A number of writers have ruminated about the very idea of travel. Eric Newby, late author of the delightful "A Small Place in Italy" "A Short Walk in the Hindu Kush" and "Love and War in the Apennines" told an interviewer, "One of the most terrifying things about being a travel writer is that moment when, as you trundle into Belgrade or wherever, you suddenly realise that you've got to write about this place - and as if you've known about it for years."
A friend of mine in Texas, married to an Italian, wrote an essay called "Why We Travel." He says, "We travel, initially, to lose ourselves; and we travel, next, to find ourselves."
Myself, I'm one of those endowed with a burning urge to travel, and I really don't understand why I crave faraway places. I'm perfectly happy where I live. Where I live the full moon sets early in the pine trees. The back yard is graced by the occasional hawk. People are interesting, the environment is gorgeous. The air is clean, beaches unpopulated.
Still, I travel to the Caribbean at the first sign of a deep discount, scheme for months to enable a few weeks in Europe, happily drive two hours for lunch or five hours for Fiesta.
Why do we travel? My Texan friend writes, "We travel... to become young fools again – to slow time down and get taken in, and fall in love once more."
He quotes George Santayana: "We need sometimes to escape into open solitudes, into aimlessness, into the moral holiday of running some pure hazard, in order to sharpen the edge of life..."

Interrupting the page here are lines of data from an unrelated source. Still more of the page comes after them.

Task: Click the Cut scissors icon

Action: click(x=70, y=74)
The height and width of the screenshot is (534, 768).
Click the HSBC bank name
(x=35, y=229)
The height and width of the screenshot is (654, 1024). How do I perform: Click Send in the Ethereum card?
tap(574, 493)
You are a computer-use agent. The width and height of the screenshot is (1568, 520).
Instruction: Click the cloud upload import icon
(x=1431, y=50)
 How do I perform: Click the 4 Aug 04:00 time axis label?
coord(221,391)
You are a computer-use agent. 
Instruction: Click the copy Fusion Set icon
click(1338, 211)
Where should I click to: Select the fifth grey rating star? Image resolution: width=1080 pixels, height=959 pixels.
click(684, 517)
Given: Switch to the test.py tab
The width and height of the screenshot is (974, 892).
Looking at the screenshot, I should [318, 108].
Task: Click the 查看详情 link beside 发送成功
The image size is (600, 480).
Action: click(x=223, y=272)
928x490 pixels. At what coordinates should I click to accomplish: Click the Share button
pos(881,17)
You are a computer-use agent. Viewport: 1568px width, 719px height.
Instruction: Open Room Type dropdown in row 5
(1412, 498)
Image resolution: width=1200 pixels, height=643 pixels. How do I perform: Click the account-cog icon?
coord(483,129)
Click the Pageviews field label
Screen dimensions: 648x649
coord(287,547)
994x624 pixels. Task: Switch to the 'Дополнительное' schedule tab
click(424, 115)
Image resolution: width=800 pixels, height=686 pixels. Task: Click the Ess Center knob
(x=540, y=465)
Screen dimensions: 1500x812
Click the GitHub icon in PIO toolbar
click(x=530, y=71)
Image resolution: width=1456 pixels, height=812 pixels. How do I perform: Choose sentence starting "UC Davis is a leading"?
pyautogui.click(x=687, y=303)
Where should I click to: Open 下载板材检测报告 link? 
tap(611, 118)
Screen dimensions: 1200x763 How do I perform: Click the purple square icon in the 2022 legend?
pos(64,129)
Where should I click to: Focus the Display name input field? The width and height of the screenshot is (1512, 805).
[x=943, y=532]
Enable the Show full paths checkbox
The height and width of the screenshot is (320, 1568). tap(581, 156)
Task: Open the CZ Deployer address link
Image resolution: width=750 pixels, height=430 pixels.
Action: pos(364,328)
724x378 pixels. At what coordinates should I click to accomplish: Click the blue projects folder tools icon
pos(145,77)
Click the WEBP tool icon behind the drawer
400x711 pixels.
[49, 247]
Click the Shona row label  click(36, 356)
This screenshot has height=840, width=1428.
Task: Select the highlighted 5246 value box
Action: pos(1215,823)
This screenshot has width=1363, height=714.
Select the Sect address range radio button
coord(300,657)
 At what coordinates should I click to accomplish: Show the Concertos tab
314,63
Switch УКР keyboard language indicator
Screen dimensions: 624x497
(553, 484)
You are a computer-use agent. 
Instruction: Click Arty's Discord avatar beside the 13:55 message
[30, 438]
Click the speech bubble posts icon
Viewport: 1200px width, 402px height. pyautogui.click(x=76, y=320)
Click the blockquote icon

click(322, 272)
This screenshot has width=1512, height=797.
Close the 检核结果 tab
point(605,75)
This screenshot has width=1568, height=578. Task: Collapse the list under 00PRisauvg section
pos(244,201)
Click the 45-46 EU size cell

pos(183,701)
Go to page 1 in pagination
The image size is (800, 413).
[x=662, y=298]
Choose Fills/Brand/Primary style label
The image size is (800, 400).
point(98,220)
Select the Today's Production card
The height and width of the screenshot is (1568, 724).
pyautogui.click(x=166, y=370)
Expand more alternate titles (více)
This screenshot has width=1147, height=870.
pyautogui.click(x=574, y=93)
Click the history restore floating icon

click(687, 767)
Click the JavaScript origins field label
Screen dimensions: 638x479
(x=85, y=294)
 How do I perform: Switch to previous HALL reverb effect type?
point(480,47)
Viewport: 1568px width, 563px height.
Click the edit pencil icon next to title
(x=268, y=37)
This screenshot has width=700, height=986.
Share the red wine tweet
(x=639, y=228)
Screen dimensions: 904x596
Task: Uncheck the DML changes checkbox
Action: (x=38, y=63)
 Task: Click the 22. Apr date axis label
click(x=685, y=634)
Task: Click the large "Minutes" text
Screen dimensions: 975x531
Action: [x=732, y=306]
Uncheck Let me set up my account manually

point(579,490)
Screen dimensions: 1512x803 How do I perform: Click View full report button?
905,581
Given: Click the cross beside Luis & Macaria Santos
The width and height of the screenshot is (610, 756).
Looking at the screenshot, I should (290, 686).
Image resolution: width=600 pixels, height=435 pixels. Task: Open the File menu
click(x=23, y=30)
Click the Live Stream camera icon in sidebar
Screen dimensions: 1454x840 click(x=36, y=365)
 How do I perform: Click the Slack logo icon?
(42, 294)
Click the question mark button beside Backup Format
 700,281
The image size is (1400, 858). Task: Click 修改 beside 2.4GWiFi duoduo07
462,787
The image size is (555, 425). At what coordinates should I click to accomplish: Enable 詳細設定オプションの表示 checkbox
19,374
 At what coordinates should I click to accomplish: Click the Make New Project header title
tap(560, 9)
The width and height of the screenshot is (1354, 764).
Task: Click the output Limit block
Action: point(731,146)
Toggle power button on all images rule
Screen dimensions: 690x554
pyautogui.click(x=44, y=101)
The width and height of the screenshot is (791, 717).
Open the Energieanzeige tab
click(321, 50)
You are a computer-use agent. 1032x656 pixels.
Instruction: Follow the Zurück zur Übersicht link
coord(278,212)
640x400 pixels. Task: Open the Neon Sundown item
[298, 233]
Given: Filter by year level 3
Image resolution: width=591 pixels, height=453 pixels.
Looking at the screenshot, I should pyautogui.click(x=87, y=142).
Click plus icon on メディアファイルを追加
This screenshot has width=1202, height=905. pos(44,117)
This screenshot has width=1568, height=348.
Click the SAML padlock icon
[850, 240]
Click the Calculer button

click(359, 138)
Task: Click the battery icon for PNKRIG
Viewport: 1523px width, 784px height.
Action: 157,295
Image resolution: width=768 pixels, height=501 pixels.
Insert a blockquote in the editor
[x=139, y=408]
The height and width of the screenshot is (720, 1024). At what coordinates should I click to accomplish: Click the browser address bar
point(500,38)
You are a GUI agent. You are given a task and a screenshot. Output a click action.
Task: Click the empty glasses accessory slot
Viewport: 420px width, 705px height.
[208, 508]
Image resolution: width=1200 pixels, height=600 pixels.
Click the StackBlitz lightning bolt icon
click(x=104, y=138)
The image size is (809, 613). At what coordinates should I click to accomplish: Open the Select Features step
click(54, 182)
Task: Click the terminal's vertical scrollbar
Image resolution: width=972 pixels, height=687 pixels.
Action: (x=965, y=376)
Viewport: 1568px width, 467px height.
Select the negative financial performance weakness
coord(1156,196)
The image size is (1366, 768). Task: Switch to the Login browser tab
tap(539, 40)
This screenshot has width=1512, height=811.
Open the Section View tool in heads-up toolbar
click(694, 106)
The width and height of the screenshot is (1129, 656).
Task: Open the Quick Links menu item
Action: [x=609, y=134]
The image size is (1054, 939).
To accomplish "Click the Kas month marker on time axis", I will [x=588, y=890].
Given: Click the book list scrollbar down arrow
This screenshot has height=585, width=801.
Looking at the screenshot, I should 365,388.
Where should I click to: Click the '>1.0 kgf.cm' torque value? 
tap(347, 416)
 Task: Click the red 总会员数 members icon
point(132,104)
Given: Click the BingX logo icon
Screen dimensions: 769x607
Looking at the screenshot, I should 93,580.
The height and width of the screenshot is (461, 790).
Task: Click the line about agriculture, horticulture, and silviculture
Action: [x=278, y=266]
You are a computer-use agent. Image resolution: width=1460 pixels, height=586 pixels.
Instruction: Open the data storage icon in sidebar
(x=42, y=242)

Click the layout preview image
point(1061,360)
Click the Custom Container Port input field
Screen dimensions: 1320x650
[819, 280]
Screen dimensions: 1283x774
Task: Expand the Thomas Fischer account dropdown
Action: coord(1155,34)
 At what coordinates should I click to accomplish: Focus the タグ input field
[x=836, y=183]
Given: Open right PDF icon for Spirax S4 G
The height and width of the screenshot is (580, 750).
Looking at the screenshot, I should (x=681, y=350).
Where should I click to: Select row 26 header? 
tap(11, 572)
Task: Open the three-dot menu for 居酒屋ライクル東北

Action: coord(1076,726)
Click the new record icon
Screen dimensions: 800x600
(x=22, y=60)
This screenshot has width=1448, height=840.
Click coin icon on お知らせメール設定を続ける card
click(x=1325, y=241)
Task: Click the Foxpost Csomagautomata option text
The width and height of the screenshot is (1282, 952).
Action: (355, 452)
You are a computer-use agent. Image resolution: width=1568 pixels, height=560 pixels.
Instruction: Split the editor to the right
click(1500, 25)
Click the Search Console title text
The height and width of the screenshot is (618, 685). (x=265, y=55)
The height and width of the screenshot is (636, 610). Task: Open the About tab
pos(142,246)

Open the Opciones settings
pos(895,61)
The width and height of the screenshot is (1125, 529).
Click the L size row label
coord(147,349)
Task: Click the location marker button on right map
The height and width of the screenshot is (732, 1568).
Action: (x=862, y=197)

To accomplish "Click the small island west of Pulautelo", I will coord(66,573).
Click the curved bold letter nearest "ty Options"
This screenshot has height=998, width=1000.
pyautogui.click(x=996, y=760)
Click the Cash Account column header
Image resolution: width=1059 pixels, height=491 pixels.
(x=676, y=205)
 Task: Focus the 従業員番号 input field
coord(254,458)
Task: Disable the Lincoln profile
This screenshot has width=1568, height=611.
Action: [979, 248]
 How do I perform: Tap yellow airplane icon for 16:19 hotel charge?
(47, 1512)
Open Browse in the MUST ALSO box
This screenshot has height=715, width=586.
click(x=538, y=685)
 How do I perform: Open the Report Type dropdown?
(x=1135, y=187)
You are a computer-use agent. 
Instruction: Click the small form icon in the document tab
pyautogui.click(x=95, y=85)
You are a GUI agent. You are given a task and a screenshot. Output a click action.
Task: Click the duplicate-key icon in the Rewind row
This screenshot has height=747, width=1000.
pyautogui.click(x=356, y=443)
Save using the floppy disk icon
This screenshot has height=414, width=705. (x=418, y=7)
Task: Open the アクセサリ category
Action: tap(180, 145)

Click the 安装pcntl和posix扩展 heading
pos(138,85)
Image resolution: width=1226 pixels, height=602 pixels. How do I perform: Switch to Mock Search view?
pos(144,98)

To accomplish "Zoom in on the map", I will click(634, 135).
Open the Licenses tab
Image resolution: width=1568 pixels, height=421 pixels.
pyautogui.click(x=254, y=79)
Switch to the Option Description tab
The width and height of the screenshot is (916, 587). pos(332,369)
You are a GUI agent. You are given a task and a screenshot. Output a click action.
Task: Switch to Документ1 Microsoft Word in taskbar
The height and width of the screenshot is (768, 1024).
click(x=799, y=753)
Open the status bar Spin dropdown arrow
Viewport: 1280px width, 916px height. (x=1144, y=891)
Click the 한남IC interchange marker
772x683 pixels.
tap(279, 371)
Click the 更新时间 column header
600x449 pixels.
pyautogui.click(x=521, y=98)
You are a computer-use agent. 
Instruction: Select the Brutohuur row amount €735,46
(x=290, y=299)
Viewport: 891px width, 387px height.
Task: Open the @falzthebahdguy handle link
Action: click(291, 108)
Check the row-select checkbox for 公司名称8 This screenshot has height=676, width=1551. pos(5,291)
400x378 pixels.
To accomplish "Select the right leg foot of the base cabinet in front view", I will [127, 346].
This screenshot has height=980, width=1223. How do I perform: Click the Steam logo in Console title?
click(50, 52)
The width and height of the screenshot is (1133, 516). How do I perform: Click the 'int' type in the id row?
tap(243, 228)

In Uganda Theroux "was just an anonymous man in old clothes on a corner seat in a chicken bus, reading about (post-election violence) in the local newspaper... I did not want to be the classic bore, the reminiscing geezer, yet I now knew: the old are not as frail as you think... in our hearts we are youthful, and we are insulted to be treated as old men and burdens, for we have come to know that the years have made us more powerful and streetwise. Years are not an affliction."
(MUSIC UP) Take that, whippersnappers.
NOTES:
(Eric Newby) Although it amused him and sated his curiosity, he found the job had its difficulties: "It's what Cyril Connolly called the angoisse de gare."
http://www.telegraph.co.uk/travel/721690/Eric-Newby-At-the-frontiers-of-the-language.html
My Texan friend is Ermanno Genovase, and you can read his travel essay on Facebook.
2 comments:
Hi, Tony! Good work! Our book club read Dark Star Safari last year, and I found it rather depressing. It sounded as though he had expected to have the programs from his Peace Corps days still in place, and pretty much nothing was, by the time he visited. My ex-aunt-in-law (how's that for a relative...) recently wrote a book of the letters she sent home from Malawi at about the same time. It details the daily existence and the adjustments they had to make as an ordinary American family living there for a few years. DSS was a good background to her much more personal account, which she calls
To Africa With Spatula by Jane Lotter. It is sweet and humorous, but she does admit much of the same lack of continuity and progress when they returned years later. See you soon--Marcia
Your friend, Ermanno, plagiarized. "We travel... to become young fools again – to slow time down and get taken in, and fall in love once more." was written by Pico Iyer in an essay for Salon.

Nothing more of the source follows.